WHAT IS EXPECTED: Reproduce the material below line for line, omitting the pictures.

[Screen-element location records]
* * *

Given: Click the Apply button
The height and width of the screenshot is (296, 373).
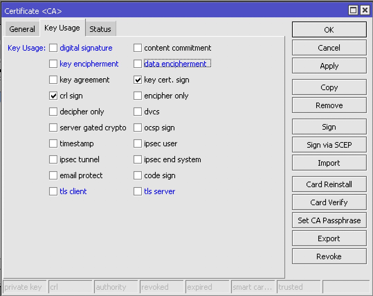Looking at the screenshot, I should [x=329, y=66].
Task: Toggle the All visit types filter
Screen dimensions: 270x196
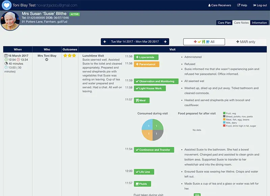Action: tap(204, 42)
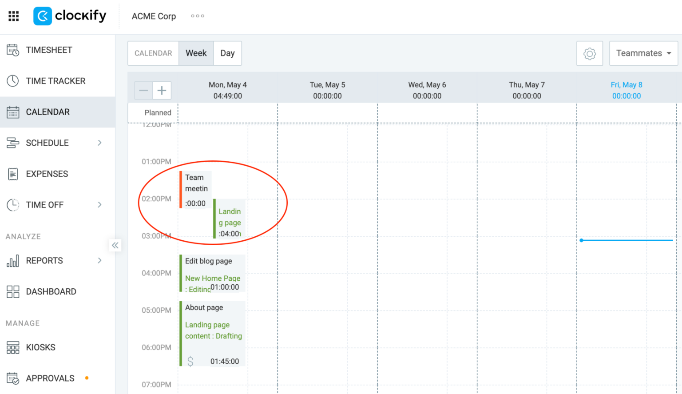Zoom out calendar with minus button
682x394 pixels.
tap(143, 91)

* * *

RESULT OF THE EXERCISE:
Given: Click the Apply button
The height and width of the screenshot is (296, 373).
Looking at the screenshot, I should [x=329, y=66].
Task: Toggle the All visit types filter
Screen dimensions: 270x196
Action: tap(204, 42)
Zoom out calendar with minus button
682x394 pixels.
tap(143, 91)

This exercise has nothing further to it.